▸ Source passage:
========================

On an outbound block the addon dispatches on the resolved policy:

  • Structural blocks always 403. A ScanResult with no matched value (CRLF injection) is a hard 403 regardless of policy — there is nothing to redact or safelist.
  • redact runs redact_tokens over the body, non-host header values, and path/query, then re-scans. If the re-scan is clean the (rewritten) request is forwarded; if a block-severity match remains (e.g. in the hostname, or a unicode-evasion token redaction can't reach) it fails closed with a 403.
  • block writes the 403 immediately.
  • supervise runs the queue-and-wait loop below, falling back to block when supervise isn't wired for the bottle.

Detected-value plumbing

ScanResult gains a matched: str = "" field carrying the raw substring the detector matched. The token detectors (scan_token_patterns, scan_known_secrets) populate it; the structural CRLF detector leaves it empty. The value stays inside the egress sidecar process — it is never written to a log line (logs already use the redacted context) nor to the proposal file.

========================

▸ List of tasks:
(a) According to the passage on outbound block handling, which detector leaves the matched field of a ScanResult empty?
(b) From the passage on outbound block handling, copy the span from "On an outbound" up to and including "redact or safelist.", unchanged.

▸ Source material:
========================

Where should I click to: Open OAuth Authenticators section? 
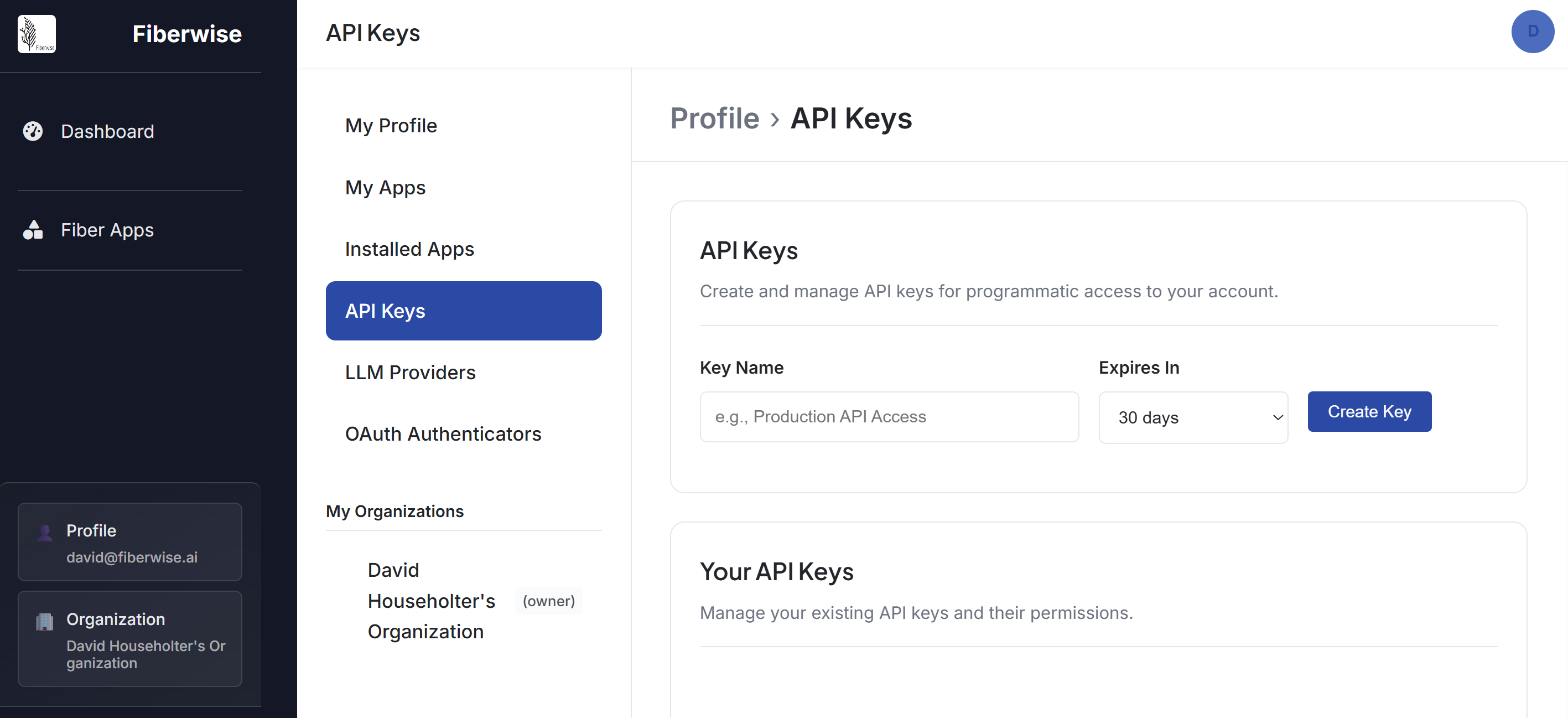[443, 433]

========================

▸ Answer section:
(a) The structural CRLF detector.

(b)
On an outbound block the addon dispatches on the resolved policy:

  • Structural blocks always 403. A ScanResult with no matched value (CRLF injection) is a hard 403 regardless of policy — there is nothing to redact or safelist.